- **Problem description**: Write out the passage on Concept Embedding Models word for word, from "This work was" up to and including "a human-in-the-loop setting.".

* Begin Excerpted text *

This repository contains the official Pytorch implementation of our paper "Concept Embedding Models: Beyond the Accuracy-Explainability Trade-Off" accepted and presented at NeurIPS 2022.
This work was done by Mateo Espinosa Zarlenga*, Pietro Barbiero*, Gabriele Ciravegna, Giuseppe Marra, Francesco Giannini, Michelangelo Diligenti, Zohreh Shams, Frederic Precioso, Stefano Melacci, Adrian Weller, Pietro Lio, Mateja Jamnik
We propose Concept Embedding Models (CEMs), a novel family of concept-based interpretable neural architectures that can achieve task high performance while being capable of producing concept-based explanations for their predictions. These models can be trained using a very limited number of concept annotations in the task of interest and allow effective test-time concept interventions, enabling CEMs to drastically improve their task performance in a human-in-the-loop setting.

* End Excerpted text *
* Begin Extracted entries *

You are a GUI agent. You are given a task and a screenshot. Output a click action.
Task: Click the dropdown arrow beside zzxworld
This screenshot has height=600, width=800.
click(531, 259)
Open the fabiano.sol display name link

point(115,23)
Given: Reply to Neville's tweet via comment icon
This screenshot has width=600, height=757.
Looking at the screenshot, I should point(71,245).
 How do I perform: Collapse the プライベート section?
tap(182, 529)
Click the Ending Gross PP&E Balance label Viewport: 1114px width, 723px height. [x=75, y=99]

* End Extracted entries *

- **Exercise result**:
This work was done by Mateo Espinosa Zarlenga*, Pietro Barbiero*, Gabriele Ciravegna, Giuseppe Marra, Francesco Giannini, Michelangelo Diligenti, Zohreh Shams, Frederic Precioso, Stefano Melacci, Adrian Weller, Pietro Lio, Mateja Jamnik
We propose Concept Embedding Models (CEMs), a novel family of concept-based interpretable neural architectures that can achieve task high performance while being capable of producing concept-based explanations for their predictions. These models can be trained using a very limited number of concept annotations in the task of interest and allow effective test-time concept interventions, enabling CEMs to drastically improve their task performance in a human-in-the-loop setting.